Orchestra for Peace to Play in Jerusalem
Compiled by Julie Bloom
Published: September 9, 2008
The World Orchestra for Peace, which draws players from 70 orchestras in 40 countries, will be conducted by Valery Gergiev, in Jerusalem on Oct. 19.
I didn’t know that there was or had ever been a World Orchestra for Peace, did you? And what a wonderful metaphor for the process of making peace! Music, always inspirational, and more—players from seventy orchestras in forty countries. Seventy, or more, talented people gather in one play to collaborate and create something that has never had life before.
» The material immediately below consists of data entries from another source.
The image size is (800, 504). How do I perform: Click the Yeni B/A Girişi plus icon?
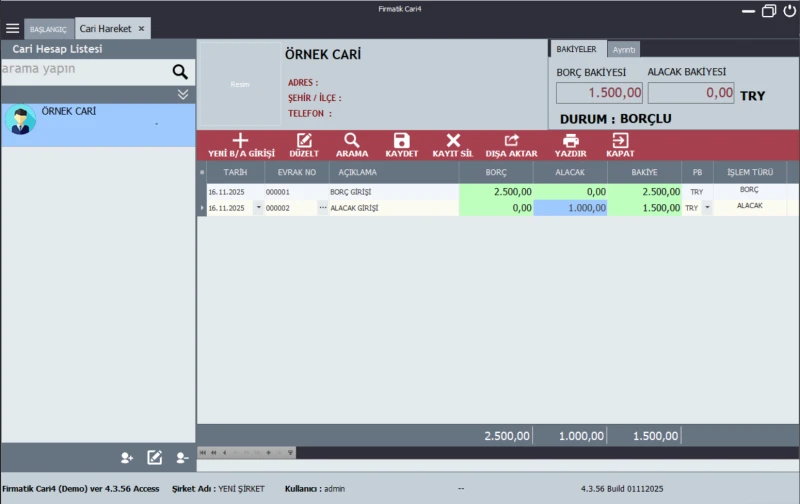(240, 141)
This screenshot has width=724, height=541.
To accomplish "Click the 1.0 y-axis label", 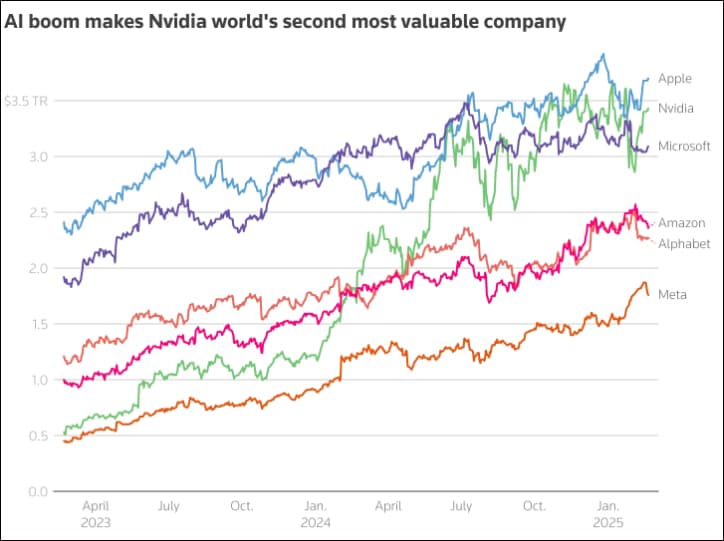I will 39,380.
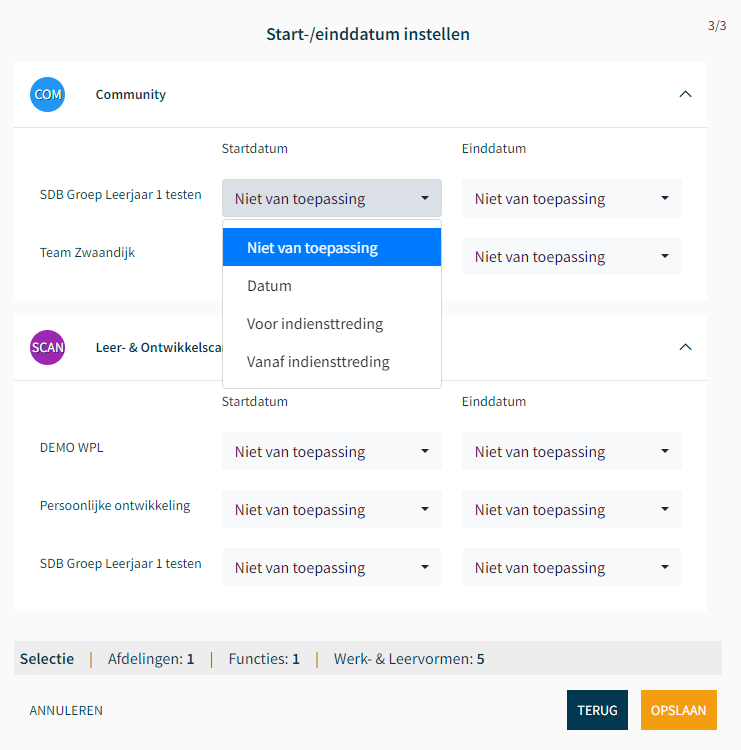Open Einddatum dropdown for SDB Groep in Scan section
741x750 pixels.
click(x=571, y=567)
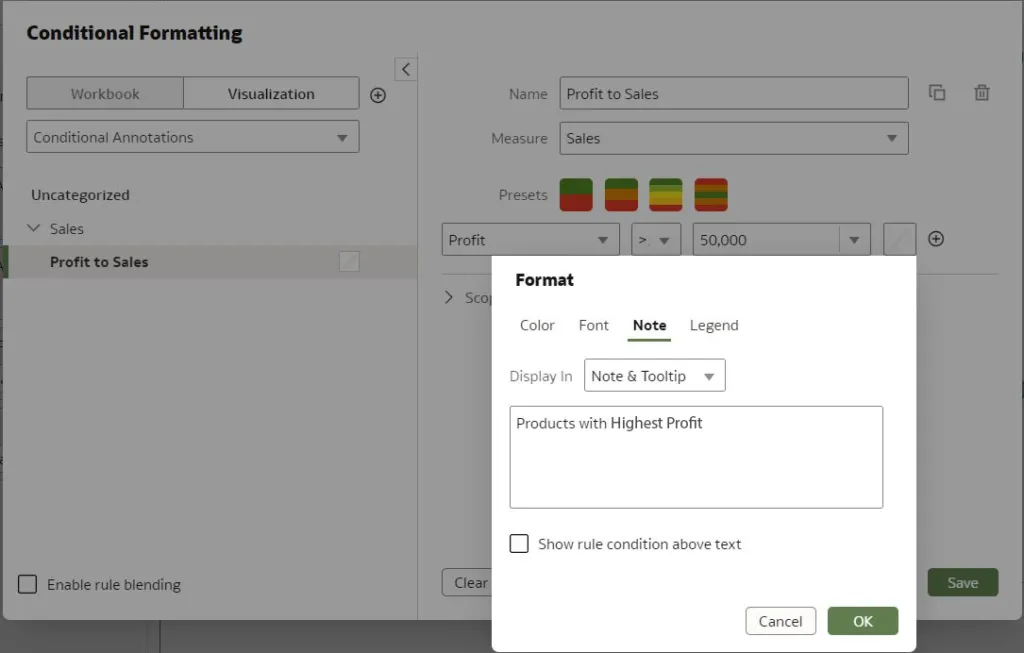Select the four-band preset with yellow
1024x653 pixels.
666,195
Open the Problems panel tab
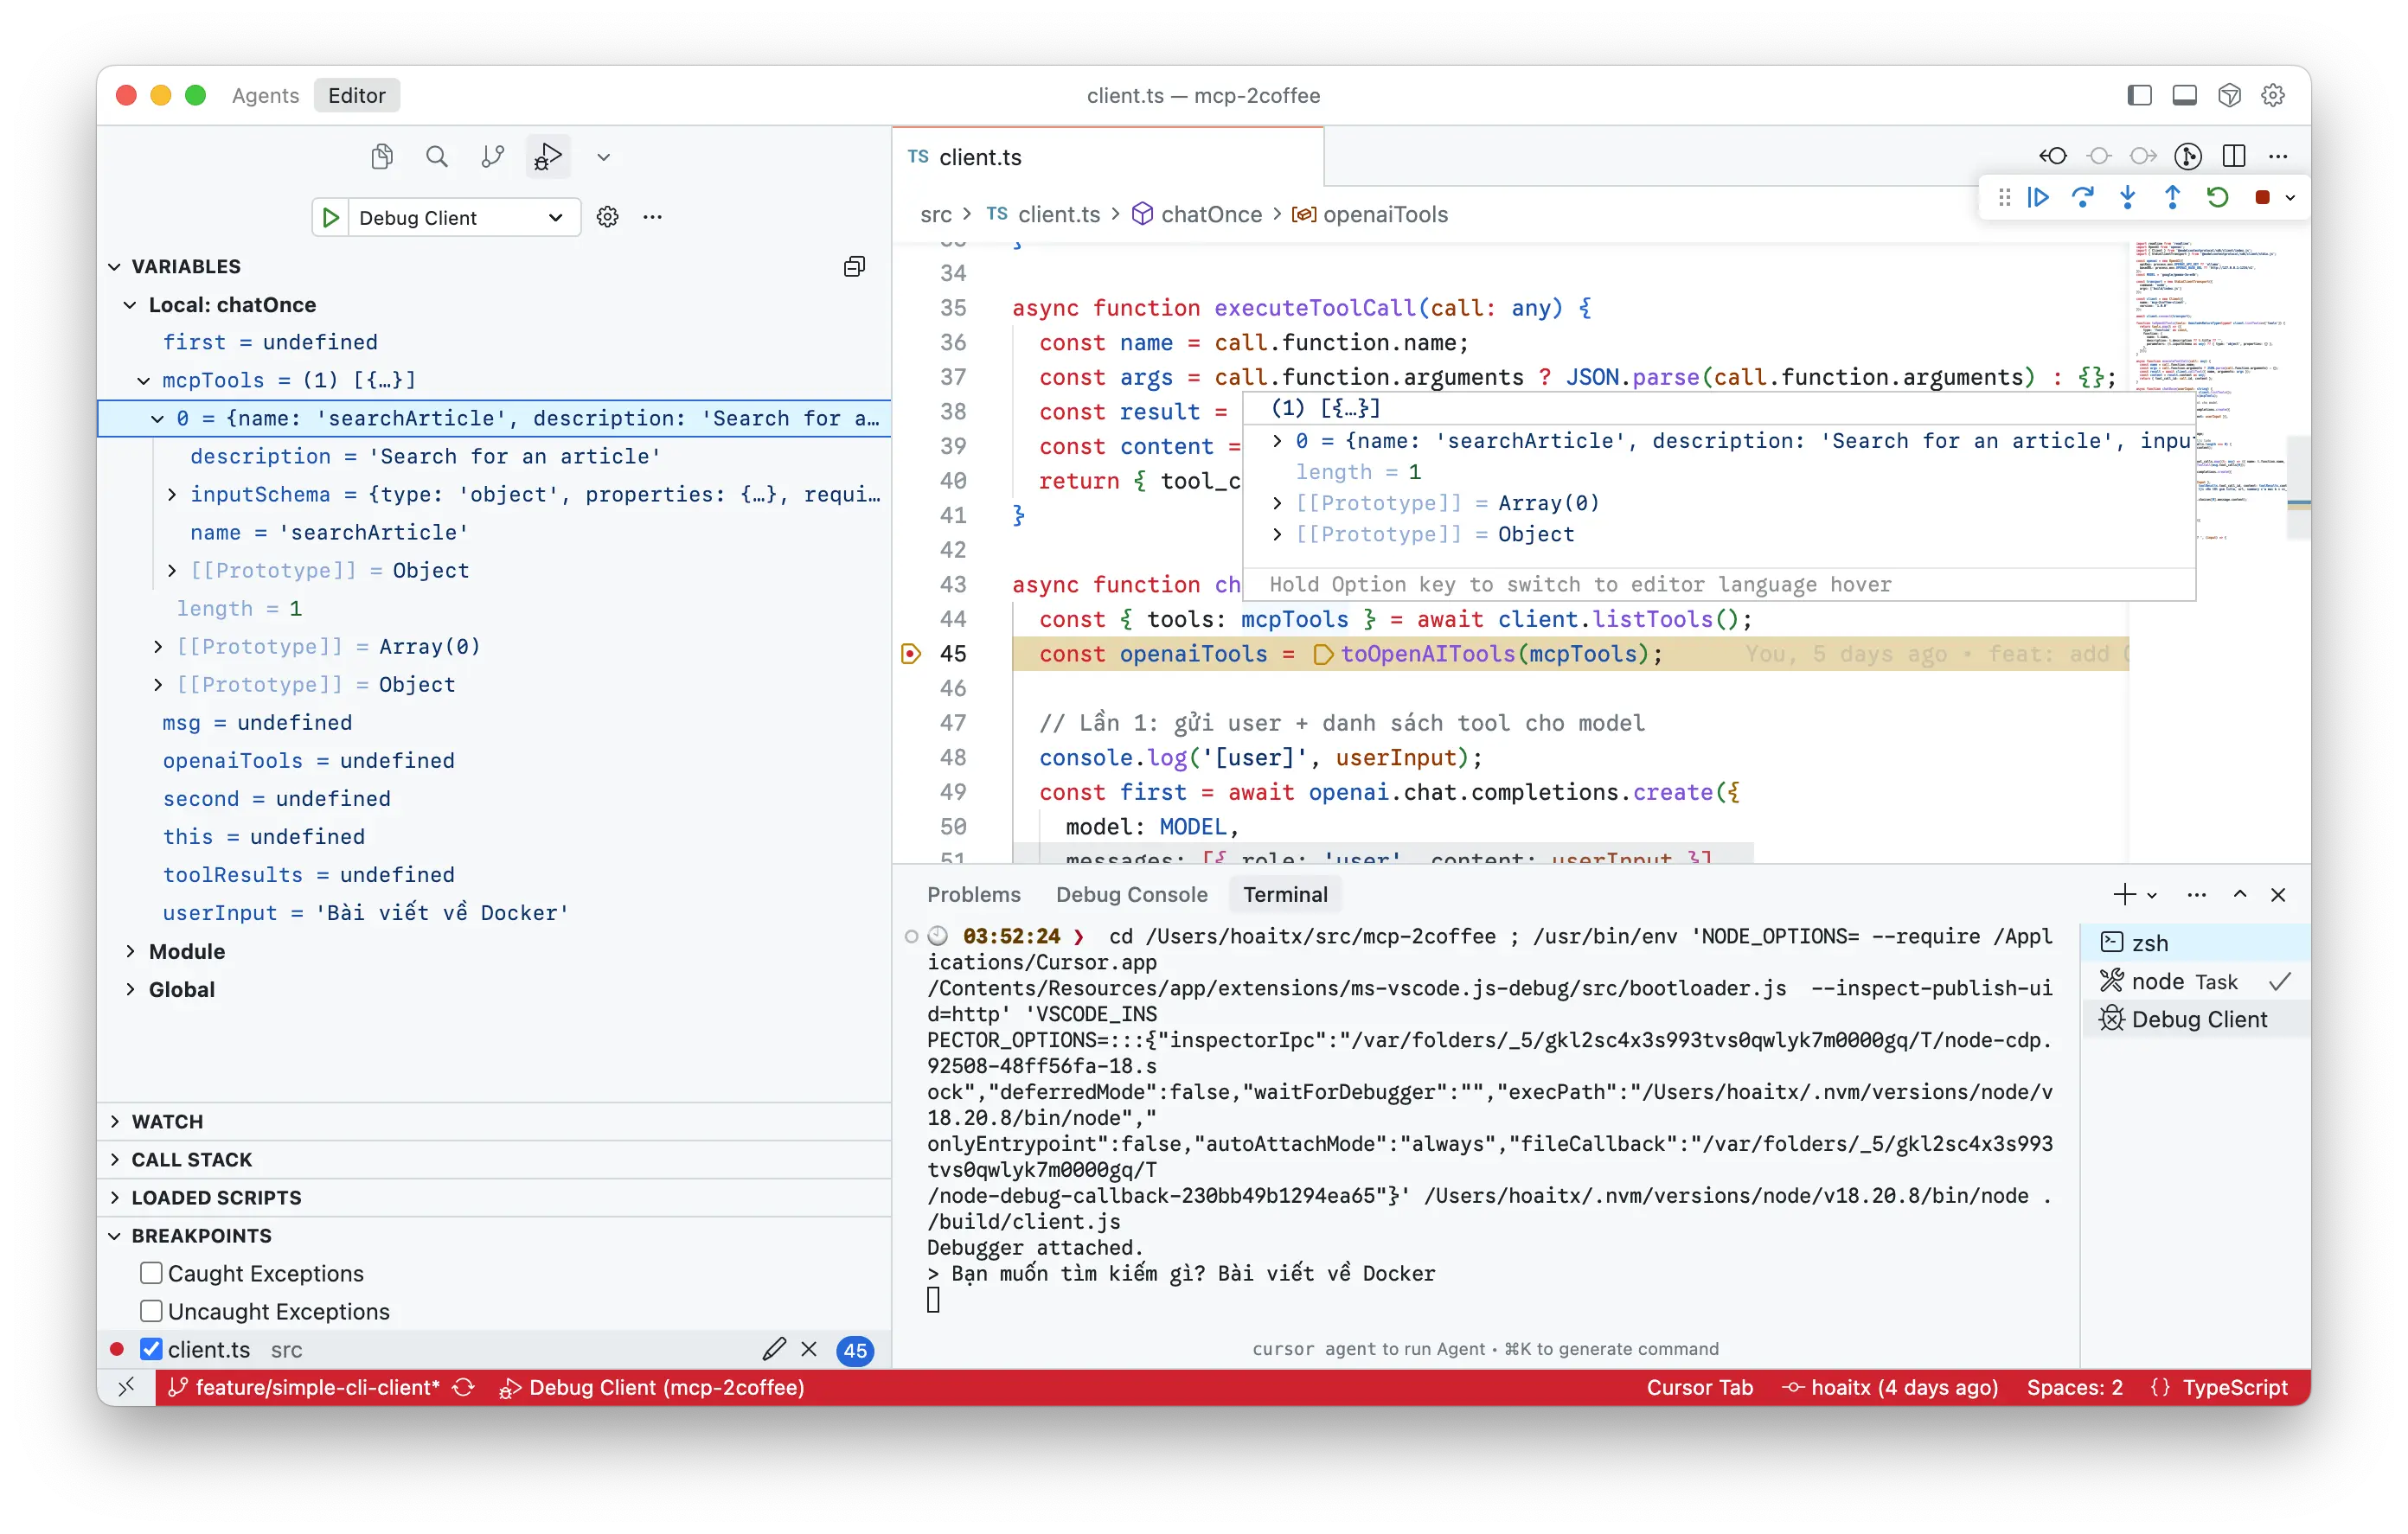Screen dimensions: 2408x1534 [x=973, y=894]
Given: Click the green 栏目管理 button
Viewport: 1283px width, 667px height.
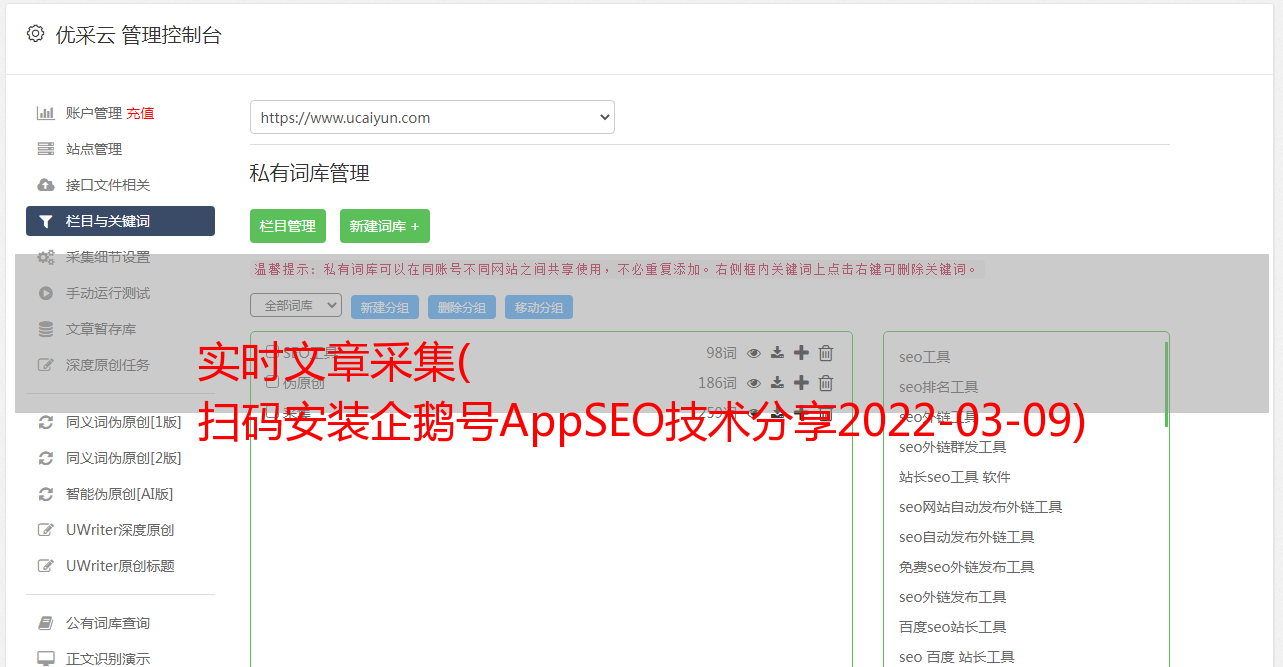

It will perform a program at the Jerusalem Theater that will include the premiere of a work by Roxanna Panufnik, Mahler’s Symphony No. 5 and the wedding march from “A Midsummer Night’s Dream.”
In Jerusalem—how perfect—that city of monumental spiritual tensions. The wedding march seems another ideal image. Weddings are all about synthesis, joining, melding, uniting, and so is peace. When people make peace, they allow spiritual tensions to be what they are and focus instead on what unites them rather than what divides them. All these musicians for peace will be playing the same music.
Here’s the history of the Orchestra for Peace. In July 1995 the Hungarian-British conductor Georg Solti was invited by Boutros Boutros-Ghali, then secretary general of the United Nations, to conduct a concert in Geneva to celebrate the 50th anniversary of the United Nations. The musicians who played formed the first World Orchestra for Peace to demonstrate, Mr. Solti said at the time, “the unique strength of music as an ambassador for peace.” Mr. Gergiev was invited to succeed Mr. Solti after Mr. Solti died in 1997.
I agree with Maestro Solti about “the unique strength of music as an ambassador for peace.” C’mon, admit it, they’re playing our song. Peace is the music that plays in every heart.